Work to be completed.
Without changing a single word, set down all of the records.

━━━━

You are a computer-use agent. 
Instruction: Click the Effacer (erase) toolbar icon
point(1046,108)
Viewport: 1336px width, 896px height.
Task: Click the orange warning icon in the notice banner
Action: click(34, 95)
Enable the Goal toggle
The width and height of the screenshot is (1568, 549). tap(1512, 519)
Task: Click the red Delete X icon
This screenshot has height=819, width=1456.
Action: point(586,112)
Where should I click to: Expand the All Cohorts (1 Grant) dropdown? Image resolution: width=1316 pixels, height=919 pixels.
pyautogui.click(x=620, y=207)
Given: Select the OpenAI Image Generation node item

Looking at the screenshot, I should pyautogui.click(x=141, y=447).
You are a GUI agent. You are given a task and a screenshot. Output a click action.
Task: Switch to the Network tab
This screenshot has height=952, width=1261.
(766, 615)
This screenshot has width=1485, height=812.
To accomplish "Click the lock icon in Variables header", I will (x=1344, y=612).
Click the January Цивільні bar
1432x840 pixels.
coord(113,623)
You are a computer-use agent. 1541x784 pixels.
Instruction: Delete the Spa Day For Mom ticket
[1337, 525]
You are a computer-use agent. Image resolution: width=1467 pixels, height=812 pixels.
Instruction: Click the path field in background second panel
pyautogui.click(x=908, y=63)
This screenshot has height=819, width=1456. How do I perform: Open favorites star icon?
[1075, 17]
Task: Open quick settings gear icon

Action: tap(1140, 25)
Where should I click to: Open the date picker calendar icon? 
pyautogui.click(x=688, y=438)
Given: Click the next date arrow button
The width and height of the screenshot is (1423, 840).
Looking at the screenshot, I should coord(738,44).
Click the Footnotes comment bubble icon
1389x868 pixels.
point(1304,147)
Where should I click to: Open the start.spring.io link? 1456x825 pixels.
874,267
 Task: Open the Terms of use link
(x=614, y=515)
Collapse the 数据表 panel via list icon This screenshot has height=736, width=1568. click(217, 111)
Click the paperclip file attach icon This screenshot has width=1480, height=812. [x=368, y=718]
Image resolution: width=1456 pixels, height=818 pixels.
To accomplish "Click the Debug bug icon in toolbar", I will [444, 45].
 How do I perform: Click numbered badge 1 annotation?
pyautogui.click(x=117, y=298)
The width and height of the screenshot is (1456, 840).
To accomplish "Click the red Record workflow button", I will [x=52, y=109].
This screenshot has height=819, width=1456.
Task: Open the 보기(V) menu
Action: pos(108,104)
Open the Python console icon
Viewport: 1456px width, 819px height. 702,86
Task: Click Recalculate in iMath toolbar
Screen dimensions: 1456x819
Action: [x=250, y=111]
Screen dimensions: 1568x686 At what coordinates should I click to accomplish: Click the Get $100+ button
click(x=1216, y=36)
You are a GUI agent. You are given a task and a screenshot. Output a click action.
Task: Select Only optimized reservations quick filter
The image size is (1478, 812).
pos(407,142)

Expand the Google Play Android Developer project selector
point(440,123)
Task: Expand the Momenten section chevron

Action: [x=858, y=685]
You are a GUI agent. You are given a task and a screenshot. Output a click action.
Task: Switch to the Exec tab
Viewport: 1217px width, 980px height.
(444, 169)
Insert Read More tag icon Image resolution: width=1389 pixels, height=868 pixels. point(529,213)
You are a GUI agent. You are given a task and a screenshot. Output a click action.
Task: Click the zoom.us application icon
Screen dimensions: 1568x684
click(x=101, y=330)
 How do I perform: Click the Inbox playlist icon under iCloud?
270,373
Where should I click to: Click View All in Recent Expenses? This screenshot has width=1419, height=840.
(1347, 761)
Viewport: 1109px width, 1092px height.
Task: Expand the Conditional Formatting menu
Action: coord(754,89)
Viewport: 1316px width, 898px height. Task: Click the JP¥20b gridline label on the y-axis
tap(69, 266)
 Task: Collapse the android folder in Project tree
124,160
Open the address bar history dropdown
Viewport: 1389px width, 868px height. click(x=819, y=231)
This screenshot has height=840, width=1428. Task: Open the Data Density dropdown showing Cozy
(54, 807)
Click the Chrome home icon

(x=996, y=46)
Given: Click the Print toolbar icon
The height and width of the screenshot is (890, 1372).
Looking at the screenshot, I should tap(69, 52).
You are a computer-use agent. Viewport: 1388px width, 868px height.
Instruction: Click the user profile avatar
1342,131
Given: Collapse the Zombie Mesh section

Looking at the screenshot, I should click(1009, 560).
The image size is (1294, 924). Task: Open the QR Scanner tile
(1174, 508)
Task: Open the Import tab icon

━━━━

Solution below.
You are a computer-use agent. 
Instruction: Click the Effacer (erase) toolbar icon
point(1046,108)
Viewport: 1336px width, 896px height.
Task: Click the orange warning icon in the notice banner
Action: click(34, 95)
Enable the Goal toggle
The width and height of the screenshot is (1568, 549). tap(1512, 519)
Task: Click the red Delete X icon
This screenshot has height=819, width=1456.
Action: point(586,112)
Where should I click to: Expand the All Cohorts (1 Grant) dropdown? Image resolution: width=1316 pixels, height=919 pixels.
pyautogui.click(x=620, y=207)
Given: Select the OpenAI Image Generation node item

Looking at the screenshot, I should pyautogui.click(x=141, y=447).
You are a GUI agent. You are given a task and a screenshot. Output a click action.
Task: Switch to the Network tab
This screenshot has height=952, width=1261.
(766, 615)
This screenshot has width=1485, height=812.
To accomplish "Click the lock icon in Variables header", I will (x=1344, y=612).
Click the January Цивільні bar
1432x840 pixels.
coord(113,623)
You are a computer-use agent. 1541x784 pixels.
Instruction: Delete the Spa Day For Mom ticket
[1337, 525]
You are a computer-use agent. Image resolution: width=1467 pixels, height=812 pixels.
Instruction: Click the path field in background second panel
pyautogui.click(x=908, y=63)
This screenshot has height=819, width=1456. How do I perform: Open favorites star icon?
[1075, 17]
Task: Open quick settings gear icon

Action: tap(1140, 25)
Where should I click to: Open the date picker calendar icon? 
pyautogui.click(x=688, y=438)
Given: Click the next date arrow button
The width and height of the screenshot is (1423, 840).
Looking at the screenshot, I should coord(738,44).
Click the Footnotes comment bubble icon
1389x868 pixels.
point(1304,147)
Where should I click to: Open the start.spring.io link? 1456x825 pixels.
874,267
 Task: Open the Terms of use link
(x=614, y=515)
Collapse the 数据表 panel via list icon This screenshot has height=736, width=1568. click(217, 111)
Click the paperclip file attach icon This screenshot has width=1480, height=812. [x=368, y=718]
Image resolution: width=1456 pixels, height=818 pixels.
To accomplish "Click the Debug bug icon in toolbar", I will [444, 45].
 How do I perform: Click numbered badge 1 annotation?
pyautogui.click(x=117, y=298)
The width and height of the screenshot is (1456, 840).
To accomplish "Click the red Record workflow button", I will [x=52, y=109].
This screenshot has height=819, width=1456.
Task: Open the 보기(V) menu
Action: pos(108,104)
Open the Python console icon
Viewport: 1456px width, 819px height. 702,86
Task: Click Recalculate in iMath toolbar
Screen dimensions: 1456x819
Action: [x=250, y=111]
Screen dimensions: 1568x686 At what coordinates should I click to accomplish: Click the Get $100+ button
click(x=1216, y=36)
You are a GUI agent. You are given a task and a screenshot. Output a click action.
Task: Select Only optimized reservations quick filter
The image size is (1478, 812).
pos(407,142)

Expand the Google Play Android Developer project selector
point(440,123)
Task: Expand the Momenten section chevron

Action: [x=858, y=685]
You are a GUI agent. You are given a task and a screenshot. Output a click action.
Task: Switch to the Exec tab
Viewport: 1217px width, 980px height.
(444, 169)
Insert Read More tag icon Image resolution: width=1389 pixels, height=868 pixels. point(529,213)
You are a GUI agent. You are given a task and a screenshot. Output a click action.
Task: Click the zoom.us application icon
Screen dimensions: 1568x684
click(x=101, y=330)
 How do I perform: Click the Inbox playlist icon under iCloud?
270,373
Where should I click to: Click View All in Recent Expenses? This screenshot has width=1419, height=840.
(1347, 761)
Viewport: 1109px width, 1092px height.
Task: Expand the Conditional Formatting menu
Action: coord(754,89)
Viewport: 1316px width, 898px height. Task: Click the JP¥20b gridline label on the y-axis
tap(69, 266)
 Task: Collapse the android folder in Project tree
124,160
Open the address bar history dropdown
Viewport: 1389px width, 868px height. click(x=819, y=231)
This screenshot has height=840, width=1428. Task: Open the Data Density dropdown showing Cozy
(54, 807)
Click the Chrome home icon

(x=996, y=46)
Given: Click the Print toolbar icon
The height and width of the screenshot is (890, 1372).
Looking at the screenshot, I should tap(69, 52).
You are a computer-use agent. Viewport: 1388px width, 868px height.
Instruction: Click the user profile avatar
1342,131
Given: Collapse the Zombie Mesh section

Looking at the screenshot, I should click(1009, 560).
The image size is (1294, 924). Task: Open the QR Scanner tile
(1174, 508)
Task: Open the Import tab icon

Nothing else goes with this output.